Three Summers Ago…

Three summers ago I remember taking the last ferry on a late summer’s evening from Oban to Craignure on the Isle of Mull. It was a beautiful evening, the sun hung just above the horizon and bathed the whole landscape in a beautiful warm glow. The Hebrides are perhaps one of the most beautiful places in the world, low slung islands and beautiful mountains competing for your admirations’ attention with the stunning seascape and wildlife. I remember arriving about 11.30 into Tobermory, that picturesque harbour in the north of the island. Even at that time of night it was still light. What a magnificent place. I’d gone there to meet some local Christians and to do some praying and mission. Maybe where I’m getting to is that to leap out on some quest in somewhere fairly remote in the world’s eyes, is not strange to me. I’ve been doing it now for some years.
I don’t know what reminded me today of that trip some years ago. Maybe I’ve been writing far too much today. I’ve had to finish some work I’ve had on the back burner for a while, because it all needs translating for a conference next month! The last couple of weeks have seen my family settle into Mkushi again. We’ve seen some people that we know and well life is very different here, but we are settling in! The kids’ school is 18 miles away for a start (about 25 mins), town is some 24 miles away. That is what maybe made me think of the Highlands, the sheer distance between everything. The church here is also constructed in a similar way. Lots of villages and churches residing in each village, with one or two larger churches competing for attention, but they are generally disconnected or can be hard to get to.
At the farmhouse, I have 2 or 3 workers, a night watchman, someone who helps in the house and a handyman, which is good because lots needs fixing up!  They are called Frank, Moses and Lasford. Frank especially seems to want to teach me Bemba, a language I have hardly excelled at. I speak Pa Nono (little!) Then of course there is Anxion the farm foreman, who has set up a meeting for me in Chilata area, next week. It’s great! Whilst life is different, there is a very real sense that God has given us this place (for a while at least) so we can get on with the job of empowering people to reach and transform the rural areas.
The kids are at school. They go to Chengelo, which is a private Christian school that uses the English curriculum. (you can have a look at the school It’s a great environment for them and I think gives them some stability in what has been a big change for them. Again I’m really thankful for this.

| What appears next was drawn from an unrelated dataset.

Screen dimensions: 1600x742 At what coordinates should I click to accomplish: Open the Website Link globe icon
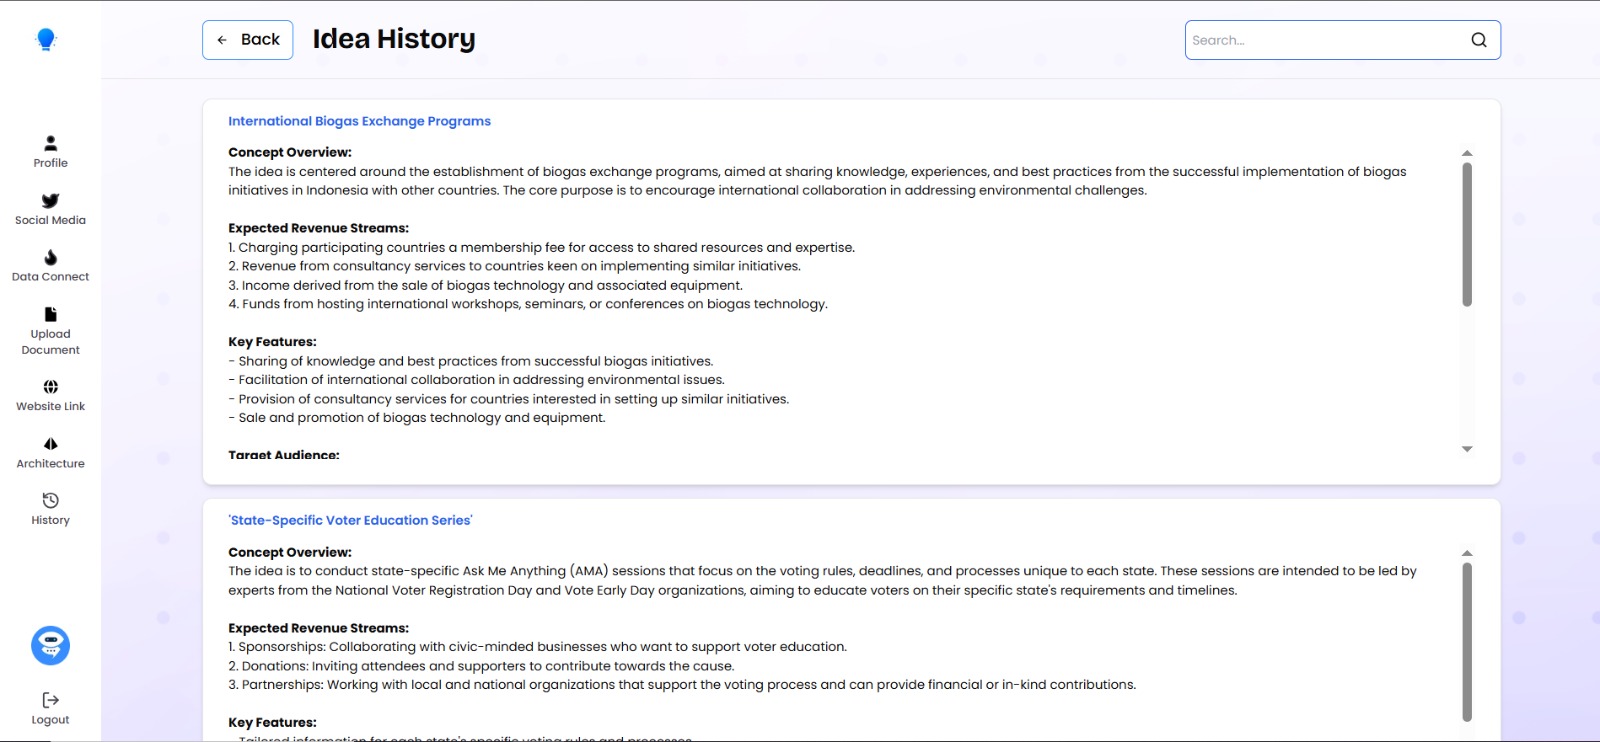tap(51, 387)
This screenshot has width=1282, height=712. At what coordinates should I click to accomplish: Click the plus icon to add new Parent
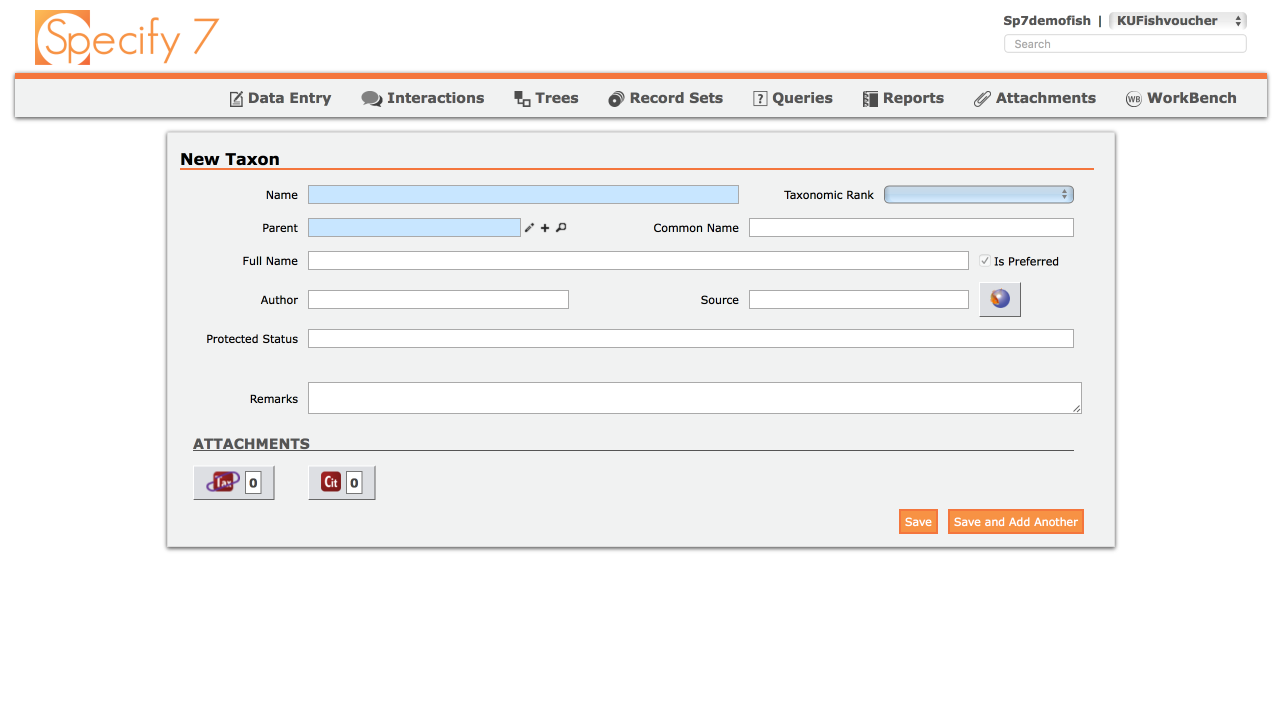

That again is what this trip, this time has in common with my trip to the Isle of Mull. It is a mission. Jude and I are both very mindful that we are here to do two things. 1) Stay close to God and 2) Accomplish a Mission that He himself has given us. I remember travelling to Mull to literally knock on someone’s door to encourage them. I think my opening line was, “I believe God has sent me here to encourage you!” What gives you the confidence (despite your doubts and the cry at the back of your mind that you are insane”) to do that kind of thing? It’s a sense of the Lord telling you to do it. No I don’t get everything right, but even when I’ve got it wrong it has worked out OK! So God has sent us here, we know that, and he has provided what we need.
This is so important. I’ve learnt that if you are not secure in this, you may as well pack up and go home as you simply cannot function in a spiritual or leadership sense. On one level you are physically doubting if you should be there in the first place and on the other you are so susceptible to the knocks and discouragement that come your way. We also then have an enemy who loves to take advantage of our vulnerable position and will make sure some knocks and discouragement come your way.
It’s actually a little strange for Jude and I to work together. As those of you who know us will know, we can have our moments 🙂 Jude is working predominantly on the practical side of the ministry, currently writing some notes encouraging villagers to use their lives practically in their village. It’s really exciting stuff. I’m trying to organise people and build networks for new work in the bush. At the end of July we have a conference for 30 individuals who could be future pioneers in the capital, Lusaka. They are from all over Zambia and even 3 from Namibia. So that again is encouraging and does bode well for the future.
The Isle of Mull is a long way away, the UK is long way away, and yet the task is the same. I really feel quite privileged to be here and privileged to having been chosen by God to play my small part in the extension of His Kingdom, that I pray will have no end in rural Africa. The mission we have is no easy one and yet we have God’s favour and his Spirit helping us to do it, opening doors for us and bringing people our way. These are thoughts, truths that as we step forward I want to hold on to.